— Start of Article —

Tanya Scotece:I think I resonate with you as far as like it's like you haven't lived until you lost it, because I think you know most people, let's say just the majority of the masses. If people are just you know, let's speak for the states. You know, born and raised in the States, average, you know. Maybe you know middle income people just going about their business, they're comfortable, they don't know anything but that and the fear for most people is losing everything. So most people go into life with fear, right.
Tanya Scotece:So when you face that fear head on and it's coming right at you and you're done and it's like wait, but I'm still here, like I'm not deceased. I'm like I'm still here to come through the fire and rebuild, and it's kind of like so, when you've faced one of your worst fears, or the worst fear for most people, it kind of shatters you and it does make you like, just like you're still here, you're invincible, you know well, it gives you a different level of confidence, for sure.
Clay Hicks:You know that you can, that you can actually count on yourself. You know that that's. That's a big deal too. Uh, people have a hard time counting on just anybody else, including themselves all the time. It's popular, you know.
Tanya Scotece:Yeah, yeah, it's almost like if you hit rock bottom and it's like if that was your worst fear and you survived it. So even if you quote unquote fail again in the modern world, it's not really fit. You know what I mean. It's like, okay, so we're here, we're back here, we've already been here once, like. So you know, and I this is my feeling, clay I'm from the death care industry.
Tanya Scotece:Okay, so it's like we come in with nothing, you go out with nothing. So it's kind of like along your journey, whether you make millions or not or whatever, it's like it, literally at the end of the day, you know, yes, you can. You know, legacy for your family. I'm not disputing that fact, I'm just saying that we ourselves, as individual humans, come in with and yeah, so it's kind of like what happens in between those two spaces. You know, that's up to you. So if you don't mind, clay, can you just go over? I just want to ask all the business that you have currently, what fields are they in, like, what type of businesses? Just to kind of give us an overview.

— End of Article —
— Start of Data block —

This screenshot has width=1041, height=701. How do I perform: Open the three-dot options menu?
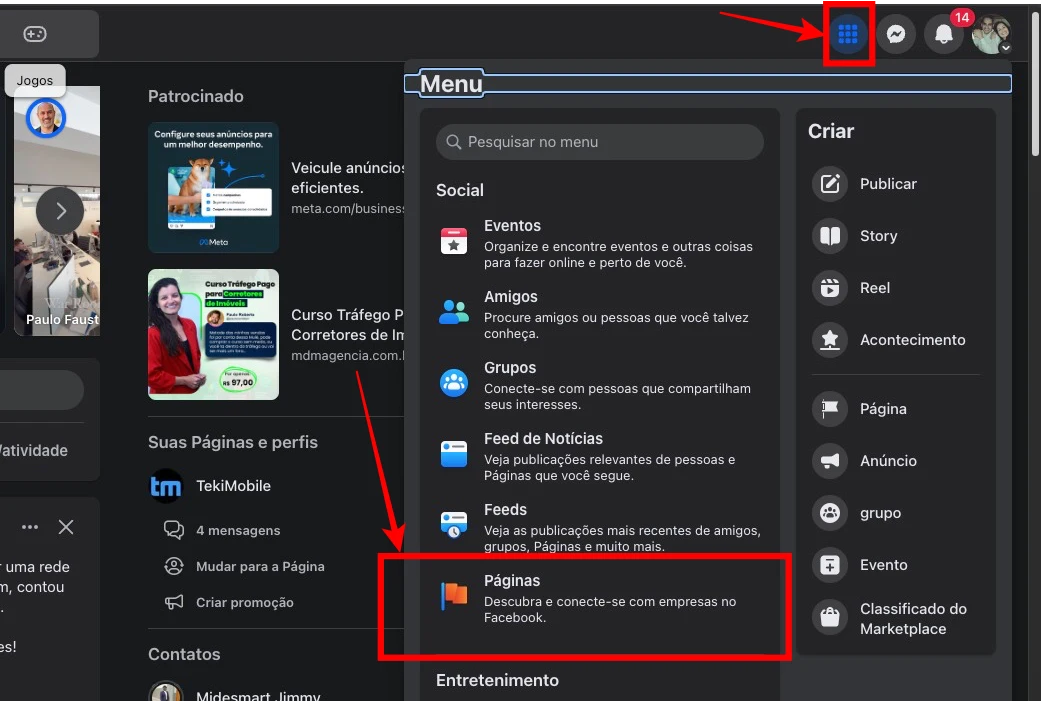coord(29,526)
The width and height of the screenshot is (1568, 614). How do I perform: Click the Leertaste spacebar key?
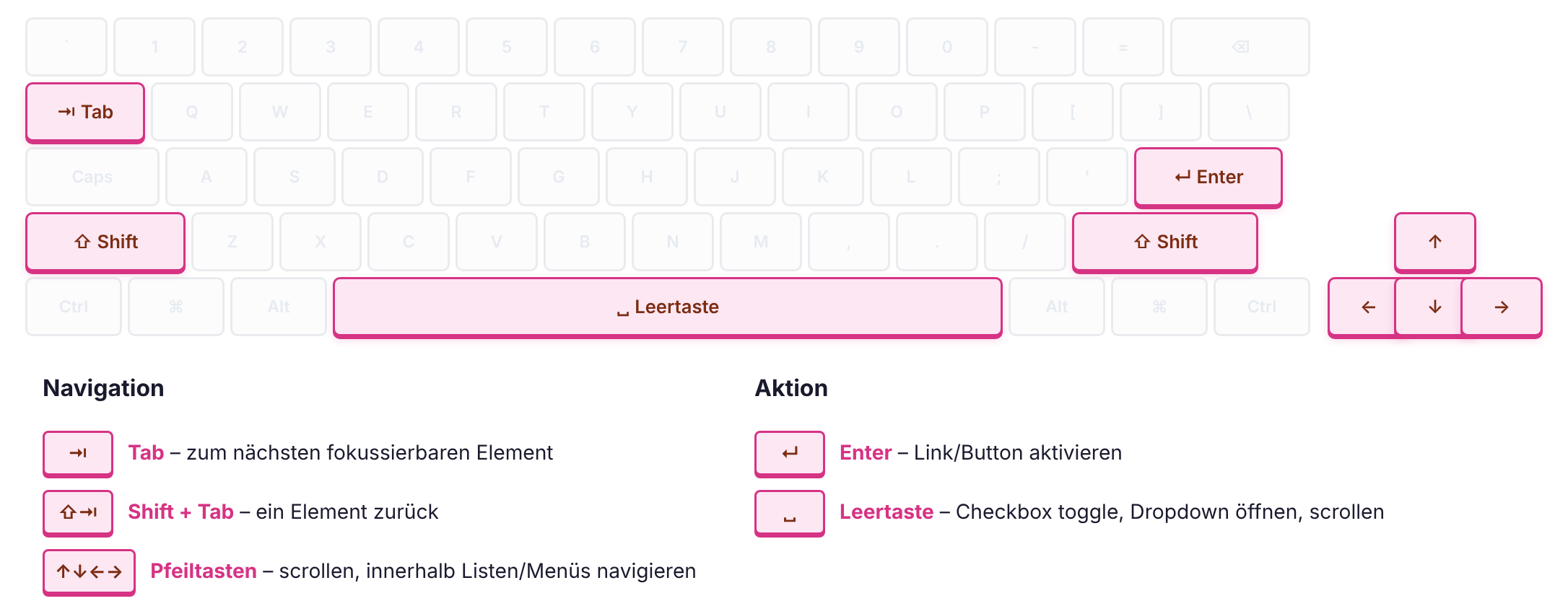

— End of Data block —

Request 1 => In the conversation, what industry does Tanya Scotece say she comes from?
Request 2 => Rewrite the part of the conversation that begins at the words "Tanya Scotece:Yeah, yeah, it's" and stops after "death care industry.", replacing "rock bottom" with "the lowest point".

Finished answer 1 => The death care industry.

Finished answer 2 =>
Tanya Scotece:Yeah, yeah, it's almost like if you hit the lowest point and it's like if that was your worst fear and you survived it. So even if you quote unquote fail again in the modern world, it's not really fit. You know what I mean. It's like, okay, so we're here, we're back here, we've already been here once, like. So you know, and I this is my feeling, clay I'm from the death care industry.